فَكَذَّبُوْهُ فَنَجَّيْنٰهُ وَمَنْ مَّعَهٗ فِى الْفُلْكِ وَجَعَلْنٰهُمْ خَلٰۤىِٕفَ وَاَغْرَقْنَا الَّذِيْنَ كَذَّبُوْا بِاٰيٰتِنَاۚ فَانْظُرْ كَيْفَ كَانَ عَاقِبَةُ الْمُنْذَرِيْنَ ( يونس: ٧٣ )

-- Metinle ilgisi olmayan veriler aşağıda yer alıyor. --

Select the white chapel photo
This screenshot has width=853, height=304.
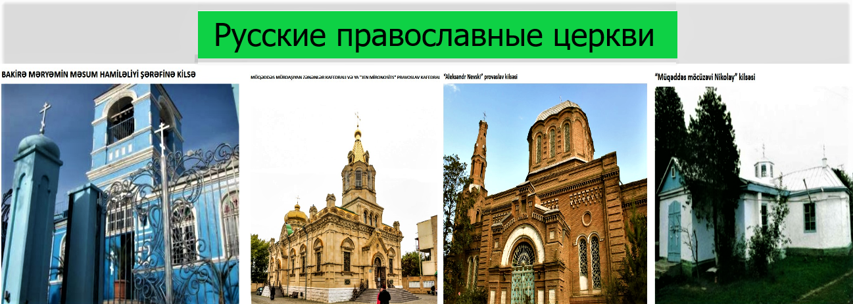[x=754, y=194]
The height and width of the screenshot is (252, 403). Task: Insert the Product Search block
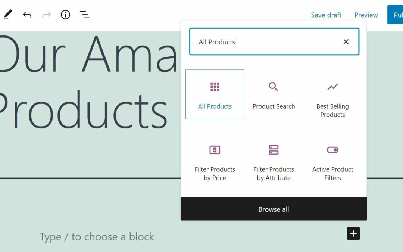point(274,94)

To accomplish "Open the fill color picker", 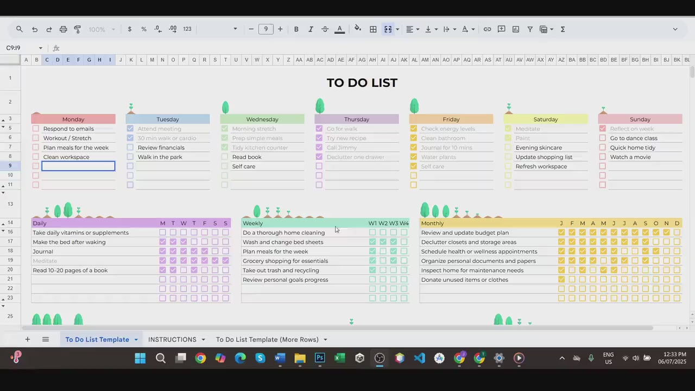I will [x=357, y=29].
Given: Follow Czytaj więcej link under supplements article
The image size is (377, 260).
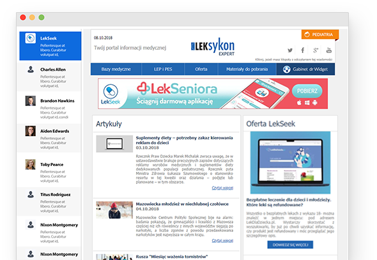Looking at the screenshot, I should (222, 188).
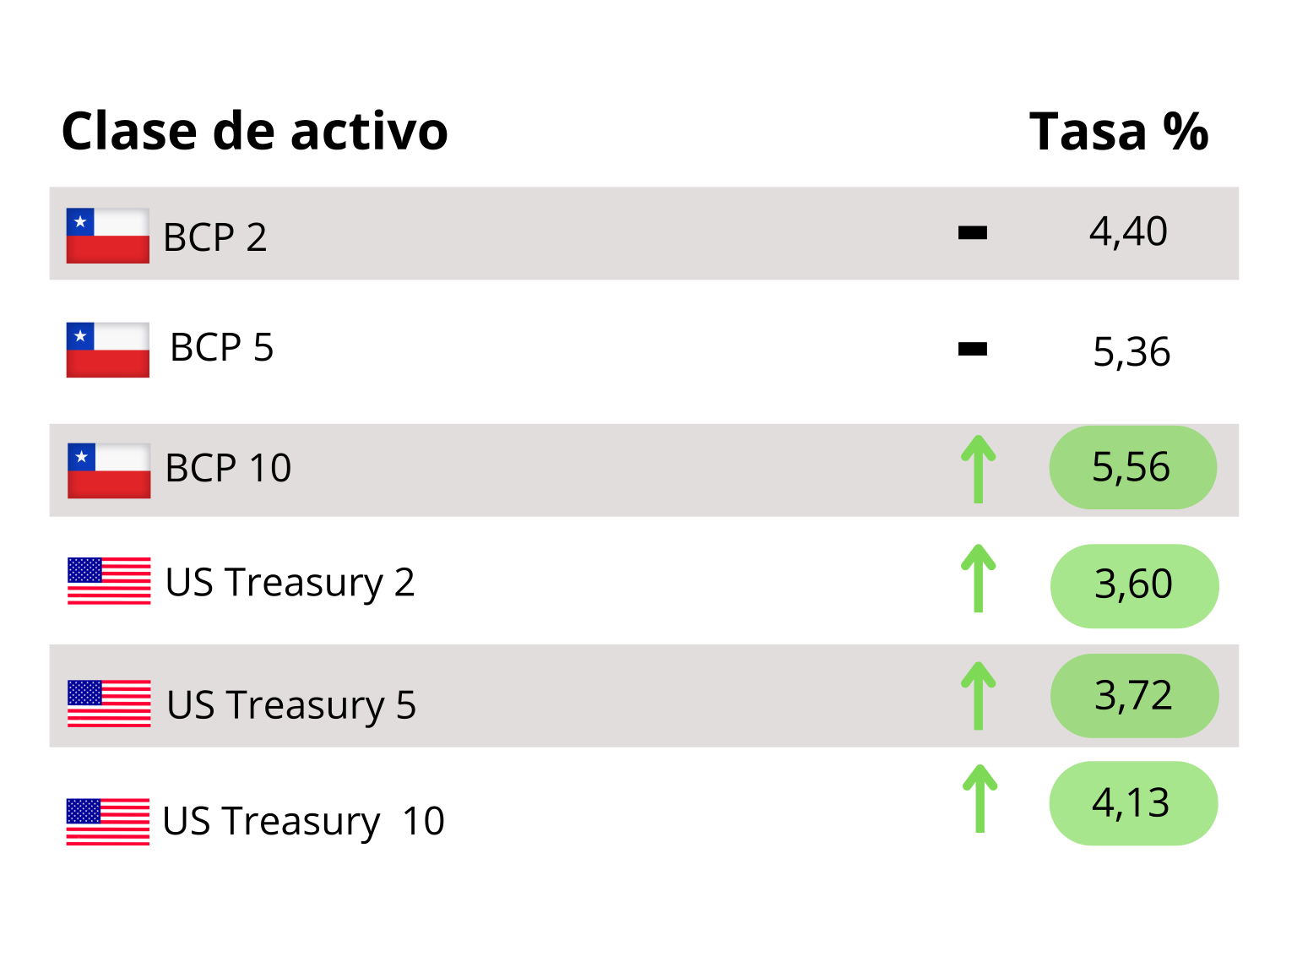
Task: Click the black dash indicator for BCP 2
Action: click(973, 232)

fekeẕẕebûhü fenecceynâhü vemem me`ahû fi-lfülki vece`alnâhüm ḫalâife veagraḳne-lleẕîne keẕẕebû biâyâtinâ. fenżur keyfe kâne `âḳibetü-lmünẕerîn. (al-Yūnus 10:73)
Diyanet Isleri:
Onu yalancı saydılar; ama Biz onu ve gemide beraberinde bulunanları kurtardık. Onları ötekilerin yerine geçirdik, ayetlerimizi yalanlayanları suda boğduk. Uyarılanlardan söz dinlemeyenlerin sonlarının nasıl olduğuna bir bak.
English Sahih:
And they denied him, so We saved him and those with him in the ship and made them successors, and We drowned those who denied Our signs. Then see how was the end of those who were warned. ([10] Yunus : 73)
1 Abdulbaki Gölpınarlı
Derken onu yalanladılar da onu ve onunla beraber gemide bulunanları kurtardık ve onları hükümdar ettik ve delillerimizi yalanlayanları sulara boğduk, bak da gör, korkutulanların sonları ne oldu.